The second issue you raised is about zombies specifically, especially in light of that CDC article. I actually found that article quite disappointing because it omitted many important aspects of zombies in media. First of all, George Romero’s film Night of the Living Dead was controversial when it was released in 1968 for its incredible race commentary. It’s a groundbreaking film, even now. Second, in several zombie films (I’m thinking specifically of World War Z, The Walking Dead, and 28 Days Later), characters make very difficult choices when other characters get infected. At least in those specific films, the killing of the infected is not callous or dehumanizing. The victims usually WANT to be killed before they turn. Once it is established that infection leads to “zombification,” the characters want to avoid that transformation to mindless killer. There is no cure in any of those films. You are infected, you become a zombie. So people have to kill their loved ones to save them from turning, as well as to protect themselves. That ethical angle is not included in the CDC article – and changes the issue significantly, in my view. The only analogy I can think of is killing a rabid dog to spare it the pain of its inevitable death AND to prevent the spread of infection to other dogs or humans.

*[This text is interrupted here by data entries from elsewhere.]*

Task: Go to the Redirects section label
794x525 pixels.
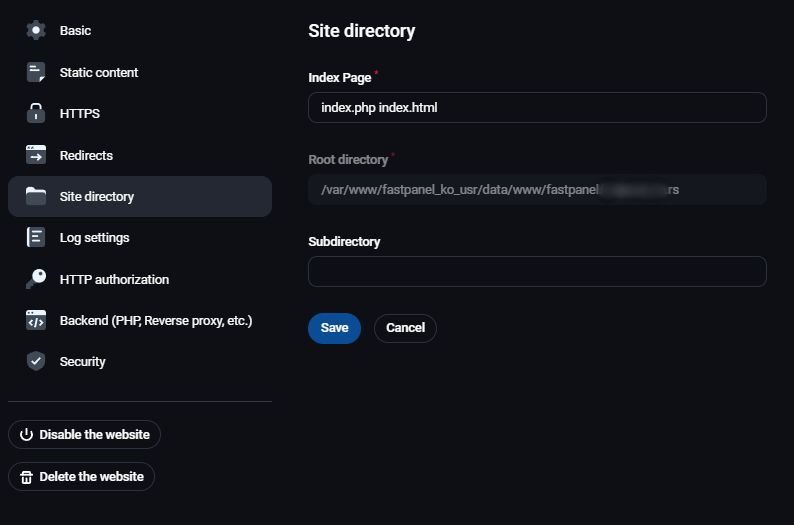Action: pos(86,156)
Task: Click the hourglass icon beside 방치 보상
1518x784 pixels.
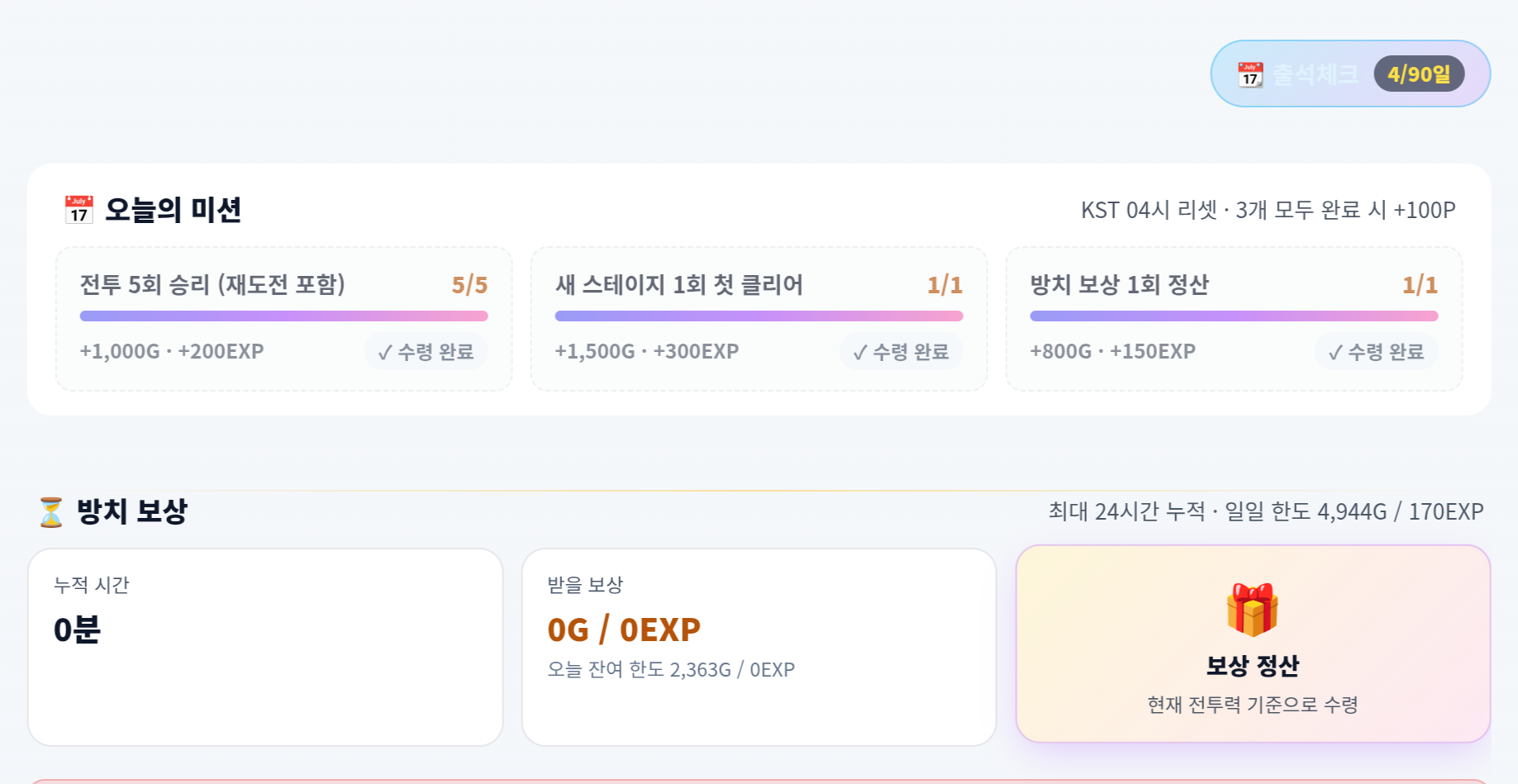Action: (x=51, y=511)
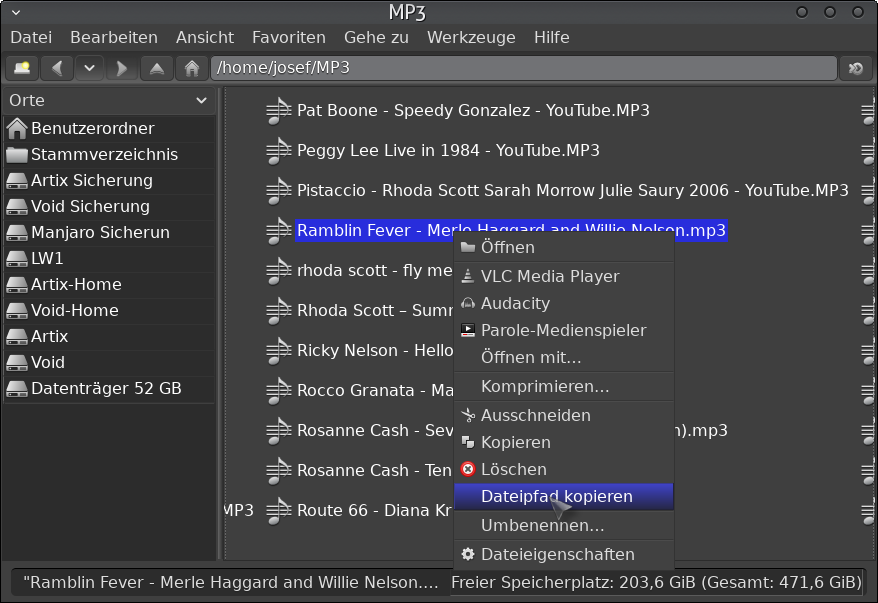Viewport: 878px width, 603px height.
Task: Expand the Orte side pane dropdown
Action: click(201, 101)
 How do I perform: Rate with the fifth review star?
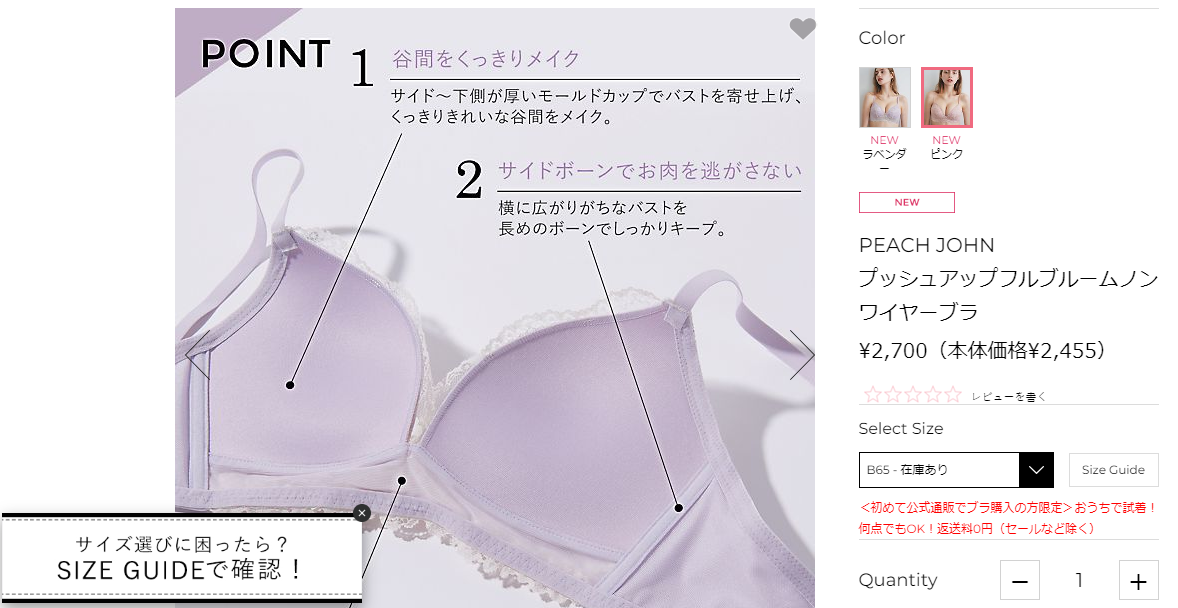pos(953,394)
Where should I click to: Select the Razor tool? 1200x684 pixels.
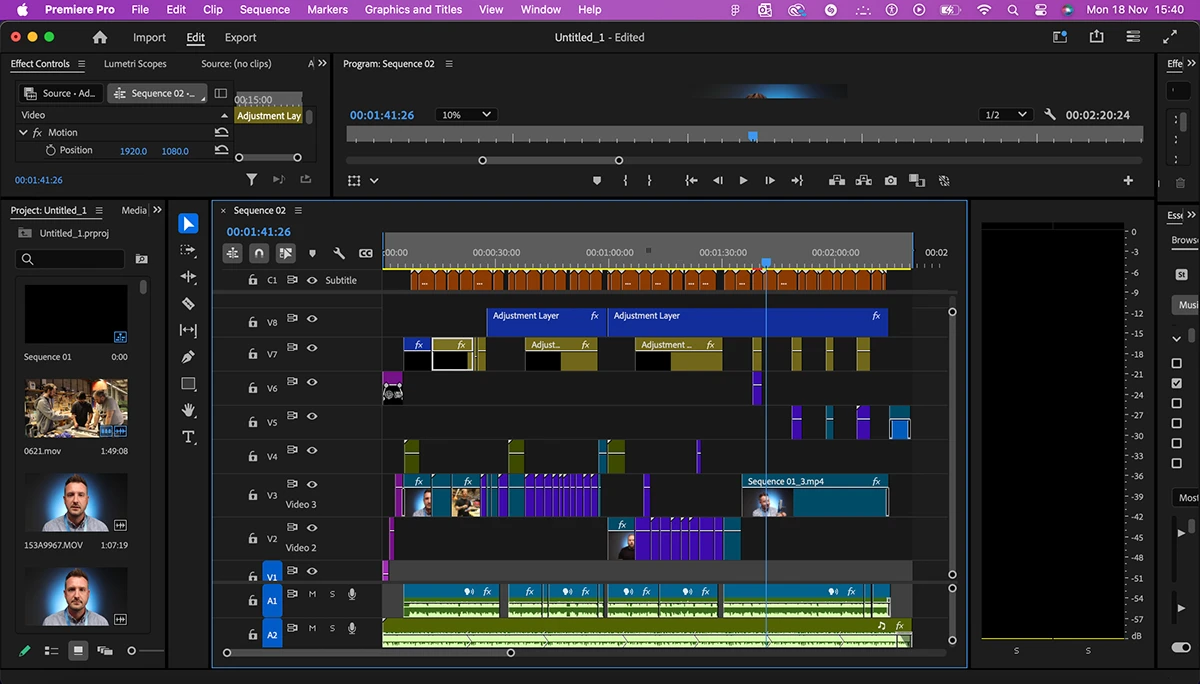(x=188, y=303)
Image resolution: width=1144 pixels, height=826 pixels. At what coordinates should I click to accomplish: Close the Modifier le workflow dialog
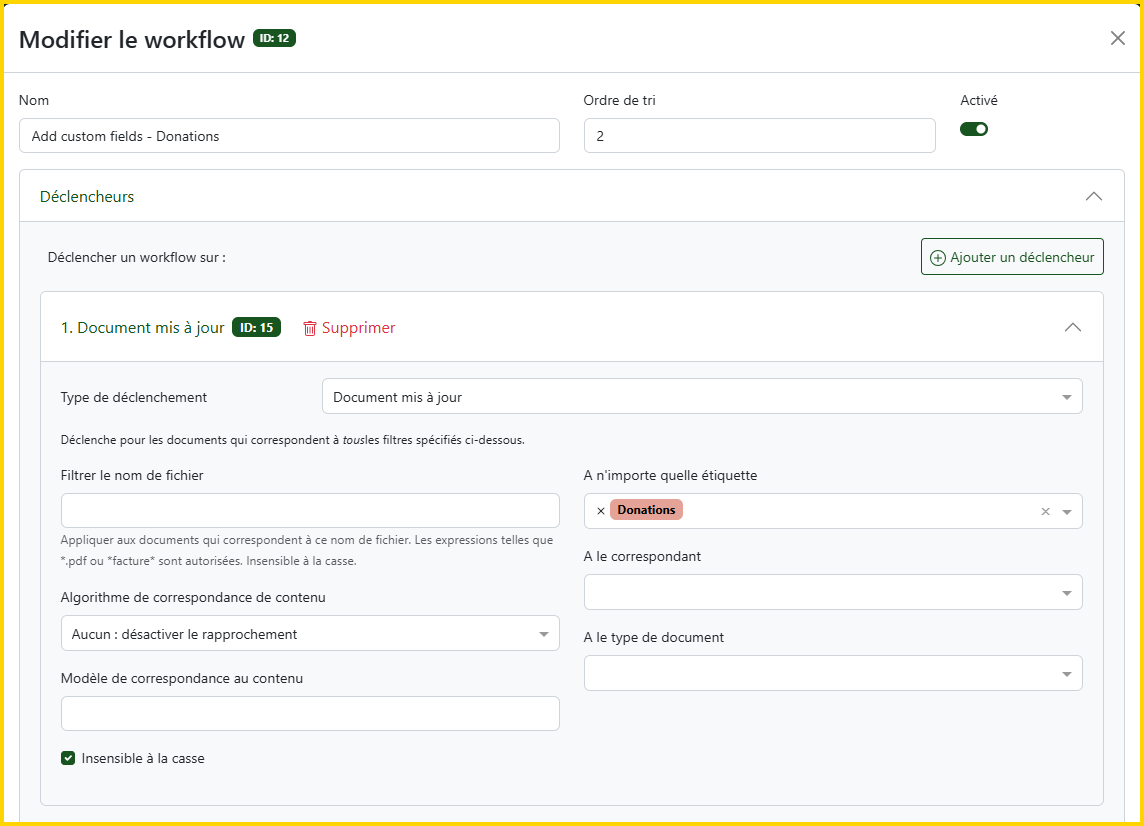point(1117,38)
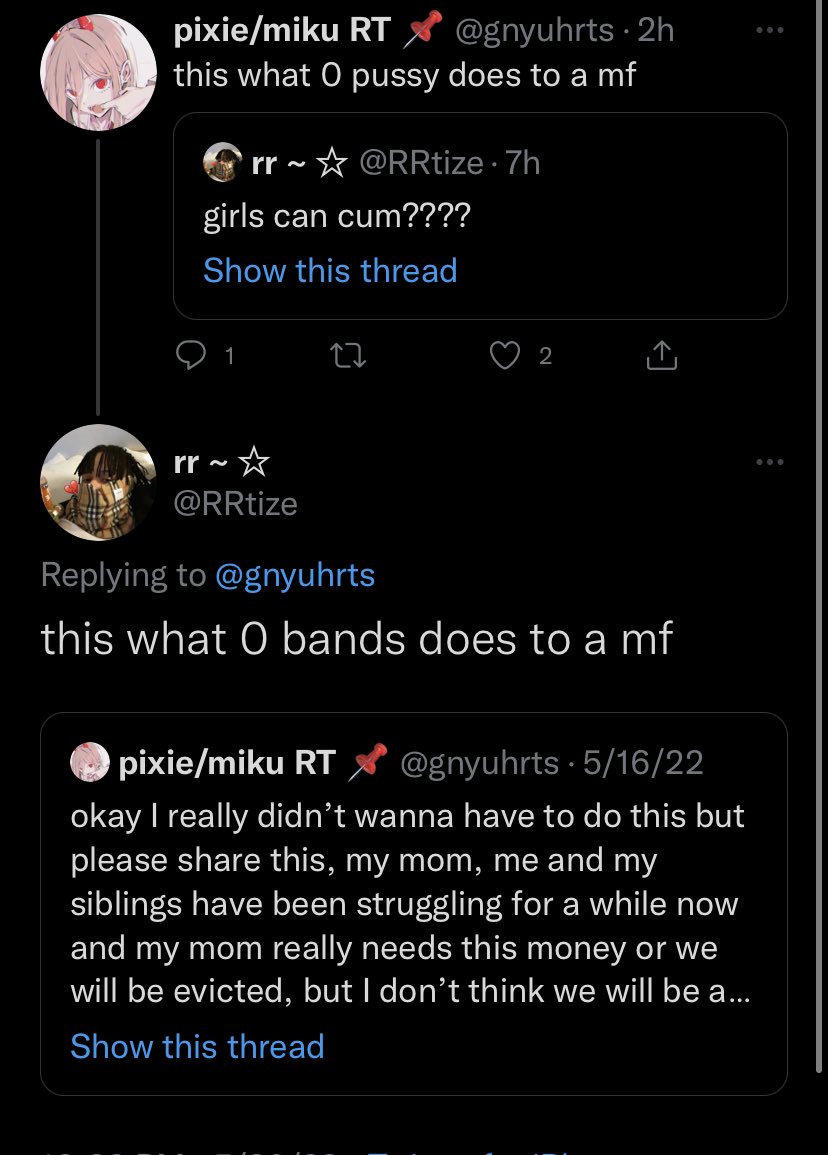This screenshot has height=1155, width=828.
Task: Tap small rr avatar in quoted tweet
Action: coord(222,162)
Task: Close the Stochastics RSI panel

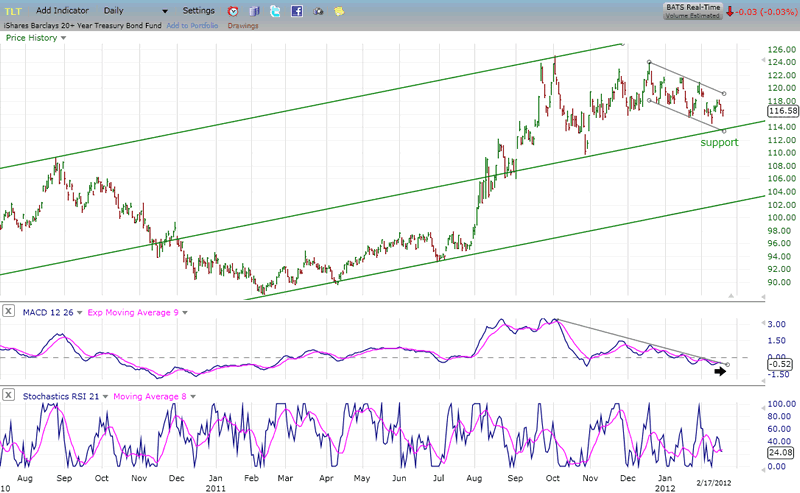Action: (8, 396)
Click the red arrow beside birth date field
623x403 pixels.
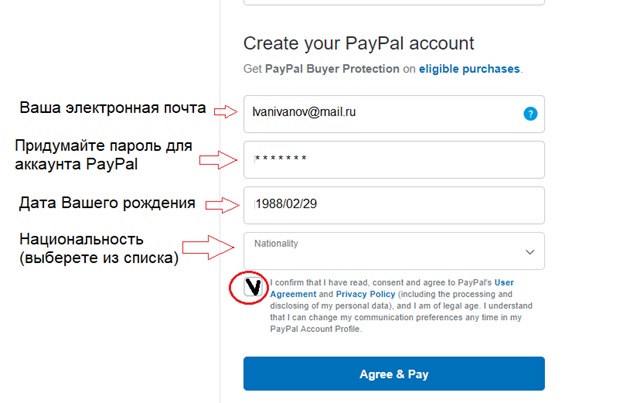tap(224, 204)
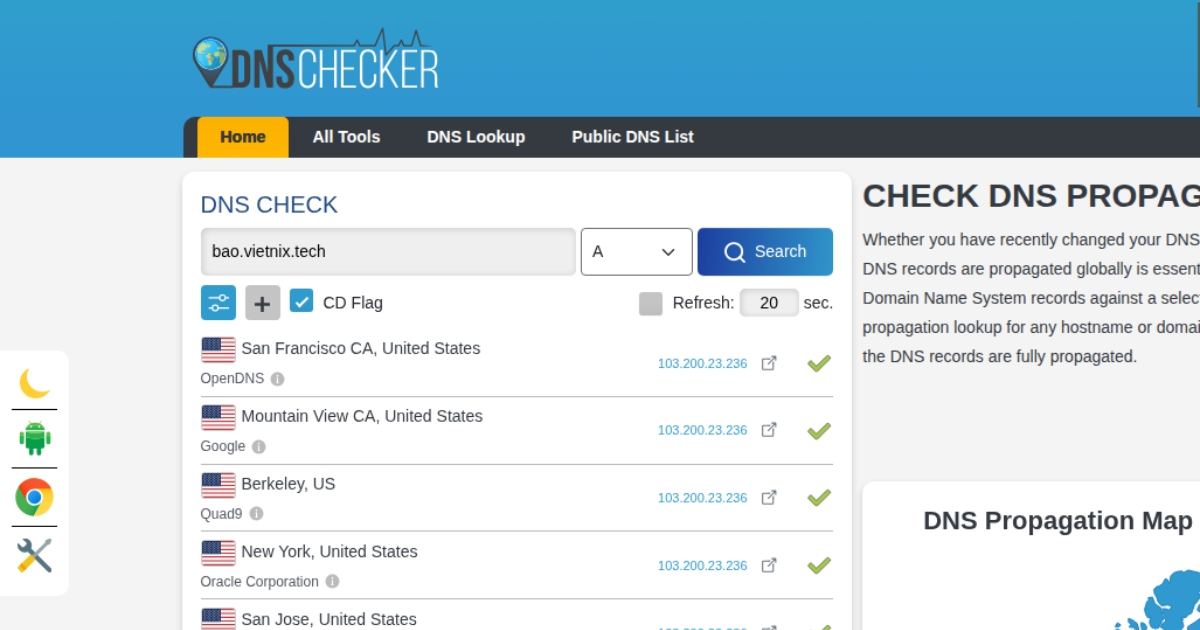Click the domain input field bao.vietnix.tech
Image resolution: width=1200 pixels, height=630 pixels.
(x=388, y=252)
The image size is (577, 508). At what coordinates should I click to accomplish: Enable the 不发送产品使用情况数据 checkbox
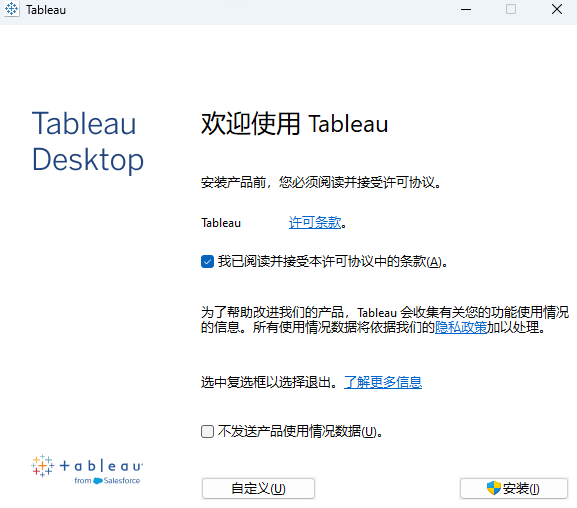pyautogui.click(x=207, y=431)
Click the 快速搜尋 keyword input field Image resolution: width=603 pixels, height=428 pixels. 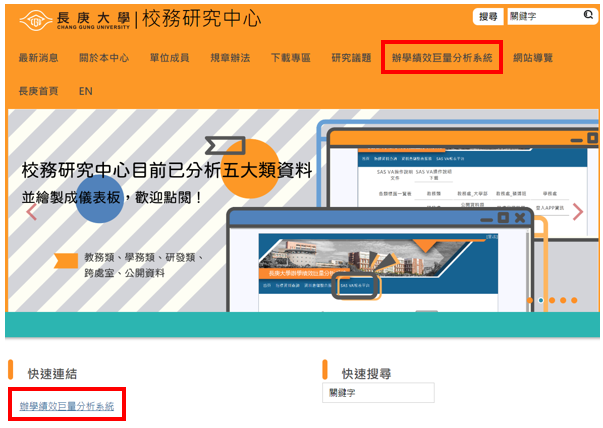click(378, 393)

Zombies are actually a good tool for teaching about infectious disease because the topic is accessible to the general public. Many of these films portray epidemics in superfast motion, because there is almost no incubation period for a zombie infection. The analogy is closest to cell culture. In cell culture, a virus replicates and spreads very fast and the cytopathic effects can be observed over a short time frame, maybe 24 hours. Zombies do that but use humans instead of cells. For an audience that does not have a strong scientific background, it might make more sense to illustrate infection with zombies – at least to start. But I think that CDC article is a bit overenthusiastic about the opportunities for using zombies in public education. I would rather people actually learn the science!!!!
You mentioned the larger narrative of dehumanizing the infected, and government neglect for the same. These are good points. Believe it or not, many zombie films actually point fingers at the government. For example, in The Walking Dead, the characters go to the CDC expecting some kind of help. The CDC admits they screwed up and can do nothing about it. It’s a moment of deep despair for the characters, and there’s no positive reflection on the government. In Romero’s Night of the Living Dead, and in 28 Days Later, the government either perpetrates more violence or abandons people to their fate. Actually, now that I think about it, I’m not sure there is a zombie film that portrays the government in any kind of positive way. That’s probably more likely in films like Contagion, where the government saves the day to some extent.
I’ve probably wandered far afield, and this may be helpful to nobody. But you’ve given me good questions to think about, Ren, and I’m glad we’ve exchanged ideas here.
The CDC link: http://wwwnc.cdc.gov/eid/article/19/5/ad-1905_article.htm
“Zombies—A Pop Culture Resource for Public Health Awareness”
“…Ms Nasiruddin is a master’s degree candidate in the Program in Public Health at the University of California, Irvine. Her interests are neurological and psychiatric disorders and the integration of the arts and humanities in medicine.”